(TASK TO COMPLETE): The word "column" marks the lines to keep; find each one in the data and copy it.

(EXCERPTED DATA):
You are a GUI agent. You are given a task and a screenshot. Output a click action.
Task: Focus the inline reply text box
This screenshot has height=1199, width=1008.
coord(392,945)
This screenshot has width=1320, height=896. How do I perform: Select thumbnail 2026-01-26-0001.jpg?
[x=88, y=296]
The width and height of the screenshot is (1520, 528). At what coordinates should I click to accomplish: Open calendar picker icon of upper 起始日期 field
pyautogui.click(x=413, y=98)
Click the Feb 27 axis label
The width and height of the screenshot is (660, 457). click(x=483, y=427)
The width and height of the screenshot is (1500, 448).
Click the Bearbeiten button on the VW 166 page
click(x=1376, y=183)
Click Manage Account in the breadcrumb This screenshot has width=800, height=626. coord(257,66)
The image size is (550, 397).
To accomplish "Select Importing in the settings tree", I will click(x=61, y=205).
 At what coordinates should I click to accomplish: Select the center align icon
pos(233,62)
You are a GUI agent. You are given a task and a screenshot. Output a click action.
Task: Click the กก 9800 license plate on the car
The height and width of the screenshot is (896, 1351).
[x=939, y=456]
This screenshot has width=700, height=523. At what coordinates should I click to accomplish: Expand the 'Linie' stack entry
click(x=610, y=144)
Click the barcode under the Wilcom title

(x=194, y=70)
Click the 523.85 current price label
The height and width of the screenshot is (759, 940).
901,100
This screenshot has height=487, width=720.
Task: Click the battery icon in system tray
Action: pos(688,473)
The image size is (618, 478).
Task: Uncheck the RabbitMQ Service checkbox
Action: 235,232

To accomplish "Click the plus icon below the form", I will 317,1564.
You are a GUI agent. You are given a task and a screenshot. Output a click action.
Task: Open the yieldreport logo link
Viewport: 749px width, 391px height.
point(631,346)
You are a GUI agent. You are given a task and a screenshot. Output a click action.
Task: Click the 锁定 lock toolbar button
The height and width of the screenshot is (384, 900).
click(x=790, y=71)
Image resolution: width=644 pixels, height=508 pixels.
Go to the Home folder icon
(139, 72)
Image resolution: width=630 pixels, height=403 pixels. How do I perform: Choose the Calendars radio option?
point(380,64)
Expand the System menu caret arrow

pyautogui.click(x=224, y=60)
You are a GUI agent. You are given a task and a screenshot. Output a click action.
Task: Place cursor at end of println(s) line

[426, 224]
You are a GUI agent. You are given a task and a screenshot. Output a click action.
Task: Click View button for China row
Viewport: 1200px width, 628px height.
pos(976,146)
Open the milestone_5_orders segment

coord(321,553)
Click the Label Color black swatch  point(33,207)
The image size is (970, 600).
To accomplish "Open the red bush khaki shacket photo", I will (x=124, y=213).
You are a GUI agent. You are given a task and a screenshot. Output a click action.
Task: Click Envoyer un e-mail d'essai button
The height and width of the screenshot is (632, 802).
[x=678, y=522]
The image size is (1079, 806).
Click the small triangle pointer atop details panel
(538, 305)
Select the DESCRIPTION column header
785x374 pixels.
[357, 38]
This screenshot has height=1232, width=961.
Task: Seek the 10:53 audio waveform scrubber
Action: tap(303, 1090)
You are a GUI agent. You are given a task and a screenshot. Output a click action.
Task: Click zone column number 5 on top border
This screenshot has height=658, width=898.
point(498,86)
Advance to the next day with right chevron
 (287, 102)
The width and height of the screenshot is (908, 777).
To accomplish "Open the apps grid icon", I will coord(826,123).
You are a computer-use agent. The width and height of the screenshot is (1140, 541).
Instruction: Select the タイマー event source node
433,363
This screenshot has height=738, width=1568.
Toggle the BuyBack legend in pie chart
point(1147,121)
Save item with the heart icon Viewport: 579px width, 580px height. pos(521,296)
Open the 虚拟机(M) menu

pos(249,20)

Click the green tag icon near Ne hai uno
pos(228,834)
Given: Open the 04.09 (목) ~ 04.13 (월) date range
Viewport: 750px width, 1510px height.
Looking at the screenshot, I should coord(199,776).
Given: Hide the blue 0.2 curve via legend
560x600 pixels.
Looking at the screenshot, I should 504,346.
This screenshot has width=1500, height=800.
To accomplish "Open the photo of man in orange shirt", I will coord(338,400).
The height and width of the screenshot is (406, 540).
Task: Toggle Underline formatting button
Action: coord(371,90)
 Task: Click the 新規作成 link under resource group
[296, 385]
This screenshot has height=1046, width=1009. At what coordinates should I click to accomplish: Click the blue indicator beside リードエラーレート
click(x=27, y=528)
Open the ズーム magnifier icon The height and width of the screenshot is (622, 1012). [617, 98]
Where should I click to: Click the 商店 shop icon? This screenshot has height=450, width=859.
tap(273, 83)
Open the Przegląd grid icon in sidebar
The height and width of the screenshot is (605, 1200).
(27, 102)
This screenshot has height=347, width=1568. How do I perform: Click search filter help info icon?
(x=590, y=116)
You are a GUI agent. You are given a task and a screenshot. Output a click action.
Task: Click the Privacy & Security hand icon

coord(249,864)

(EXERCISE RESPONSE):
Select the DESCRIPTION column header
Task: Click zone column number 5 on top border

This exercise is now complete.